Eine wegweisende Rolle kommt dabei zweifelsohne der TEDS-LT-Studie zu (Teacher Education and Development Study – Learning to Teach, Blömeke u.a. 2011; Blömeke u.a. 2013; Roters u.a. 2013). Sie führte zu der Erkenntnis, dass für das Fachwissen von angehenden Englischlehrenden Subdimensionen bedeutsam sind, die eher gering korrelieren. Angesichts der bereits erwähnten Heterogenität dessen, was man in den fremdsprachlichen Fächern als Fachwissen bezeichnen kann, ein nicht unerwarteter Befund. Darüber hinaus ist bemerkenswert, dass im Unterschied zum Fach Mathematik der Zusammenhang von Fachwissen und fachdidaktischem Wissen deutlich schwächer ausfällt. Letzteres steht stattdessen eher mit dem pädagogischen Wissen in Verbindung. Die von Voss u.a. (2015: 214) geäußerten Zweifel daran, dass das pädagogische Wissen tatsächlich fächerübergreifend konzeptualisiert werden kann, erscheinen demnach gerade vor dem Hintergrund der Fremdsprachendidaktik mit ihrer eigenständigen Forschungstradition zu wichtigen pädagogischen Aspekten wie Lehr- und Lernmethoden, Unterrichtsinteraktion oder Lernbiografien berechtigt.
Es spricht einiges dafür, dass die Erforschung professioneller Kompetenzen von Fremdsprachenlehrenden fachspezifische Herangehensweisen erfordert und gleich mehrere Arbeiten im vorliegenden Band widmen sich dieser Aufgabe. Während sich die Studien von Kirchhoff und Hoinkes/Weigand in ihrem Design an quantitativen Vorarbeiten orientieren, verfolgen Diener und Gießler qualitativ-interpretative Ansätze, um die Entwicklung des professionellen Wissens im Verlauf der Ausbildung zu erfassen.

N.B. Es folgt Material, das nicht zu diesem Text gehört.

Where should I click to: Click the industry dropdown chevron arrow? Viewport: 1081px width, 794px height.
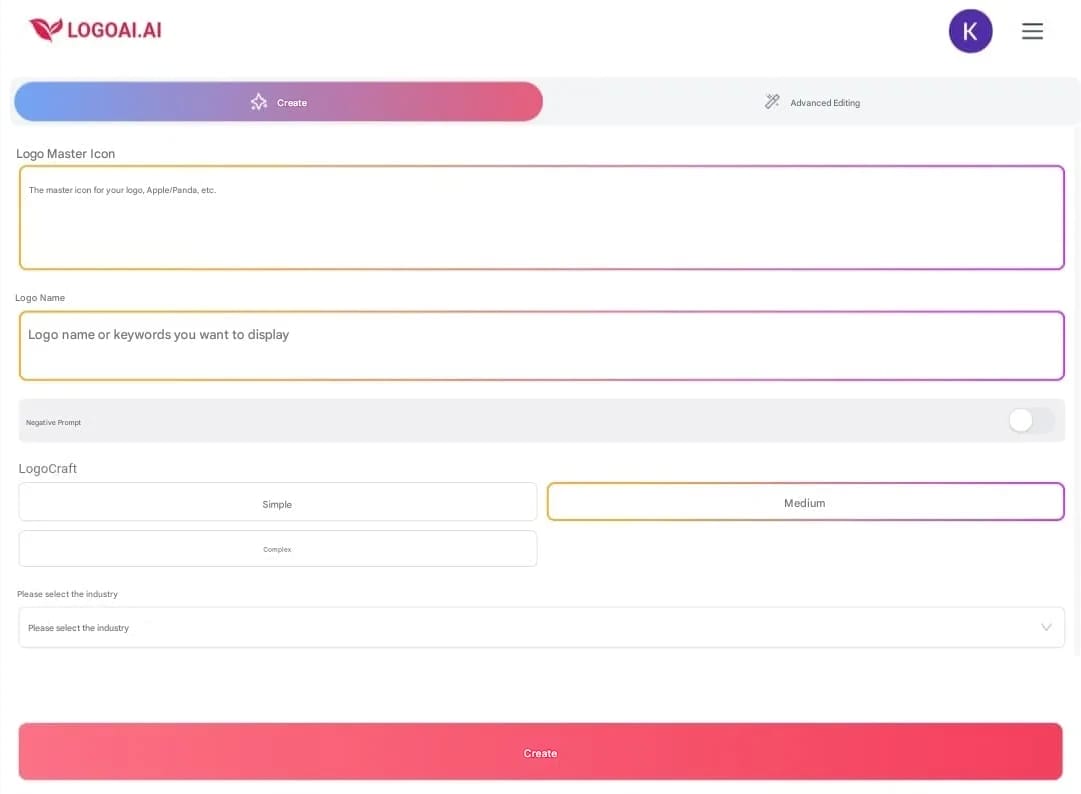[x=1047, y=627]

Sowohl Kirchhoff als auch Hoinkes/Weigand setzen sich mit dem Problem einer angemessenen Gestaltung von Testitems angesichts der spezifischen Struktur von Fachwissenschaft und Fachdidaktik in den Fremdsprachen auseinander. Und beide Arbeiten thematisieren im Besonderen die Verknüpfung dieser Wissensdomänen. Kirchhoffs Beitrag ist im Kontext der Studie FALKO-E verortet, einem Populationstest, in dem Fallvignetten zum Einsatz kommen. Auf diese Weise soll über das deklarative Wissen hinaus auch die Entwicklung des Erfahrungswissens im Verlauf des Professionalisierungsprozesses im Lehrberuf nachgezeichnet werden. Hoinkes/Weigand hingegen widmen sich im Rahmen der ZeBiG-Studie der Frage, mit welchen Messinstrumenten die Schnittmenge von Fachwissen und fachdidaktischem Wissen beim Aufbau des Professionswissens angehender Lehrender für das Fach Spanisch bestimmt werden kann. Am Beispiel der Bedeutung linguistischen Fachwissens für die Förderung der Sprachkompetenz veranschaulichen sie den komplexen Prozess der Item-Bildung.
TEDSLT201314
Wie jede Form von Unterricht ist auch die Ausbildung von Fremdsprachenlehrenden untrennbar an die lokalen Bedingungen gebunden, unter denen sie stattfindet (siehe dazu auch König/Klemenz 2015). Auf die zentrale Bedeutung des Kontextes werden wir daher im Folgenden immer wieder zurückkommen.